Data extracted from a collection
▬▬▬▬▬▬▬▬▬▬

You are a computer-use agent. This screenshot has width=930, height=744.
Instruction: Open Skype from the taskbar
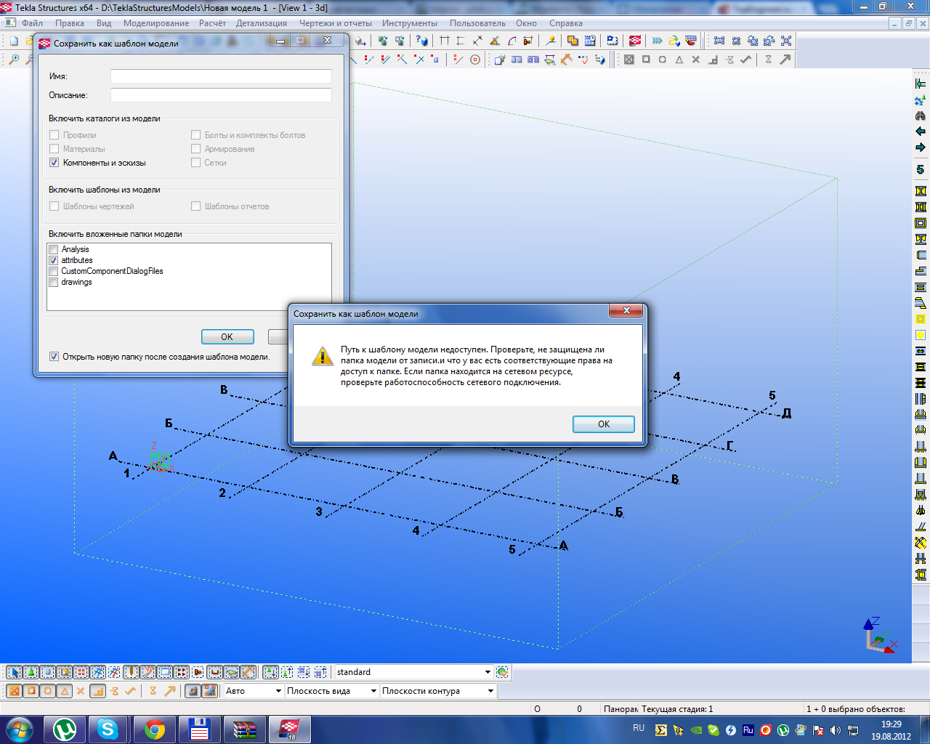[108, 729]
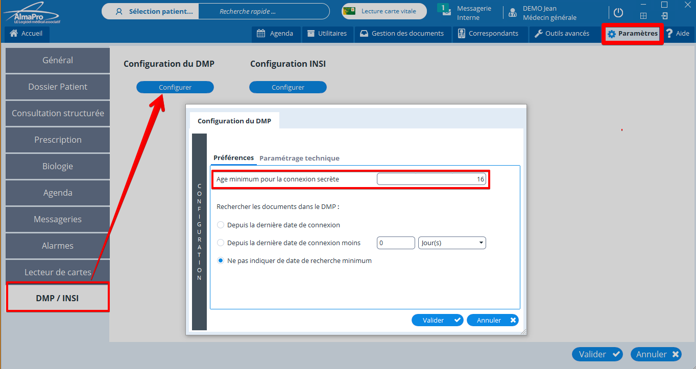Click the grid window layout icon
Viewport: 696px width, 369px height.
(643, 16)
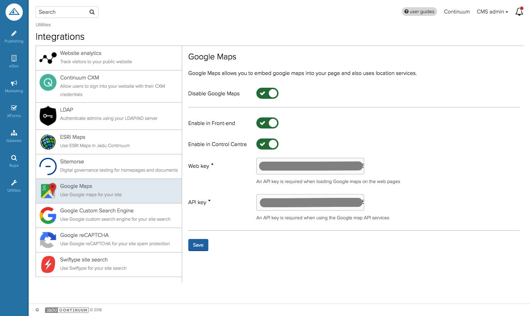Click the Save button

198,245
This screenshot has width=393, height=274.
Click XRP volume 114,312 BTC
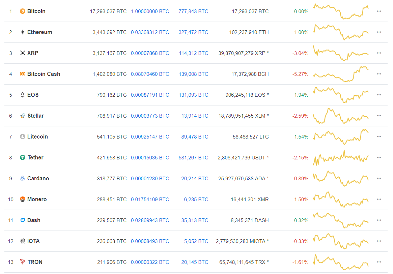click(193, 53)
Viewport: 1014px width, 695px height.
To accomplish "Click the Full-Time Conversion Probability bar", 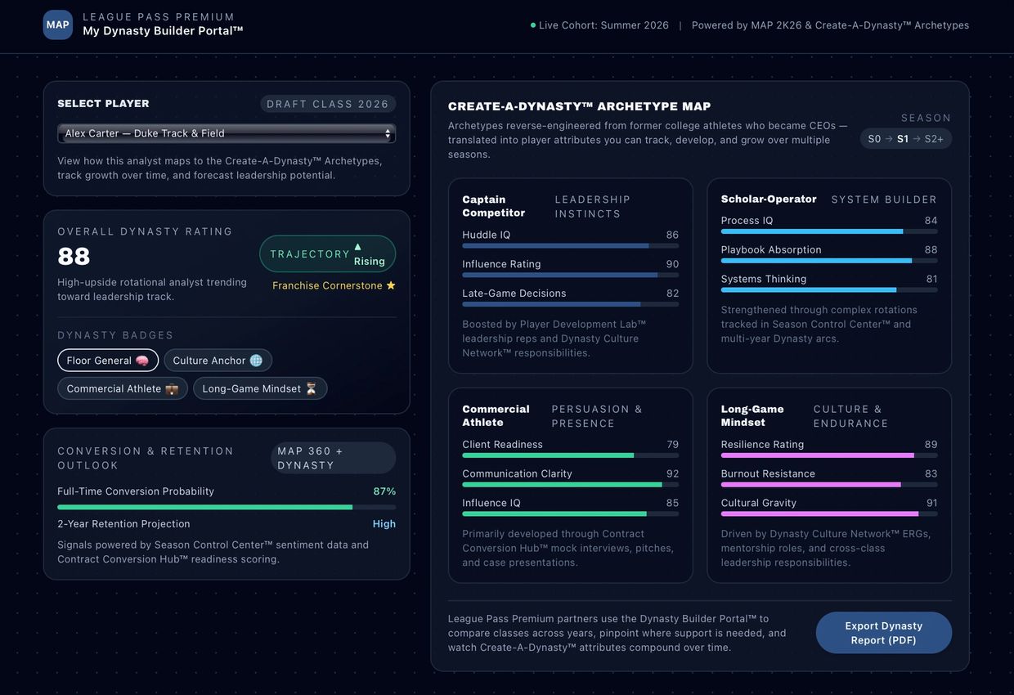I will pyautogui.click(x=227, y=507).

▬▬▬▬▬▬▬▬▬▬

TASK GOAL => Find the number of lines in the data above that contain "This". Please give that number alone.

EXPECTED ANSWER => 2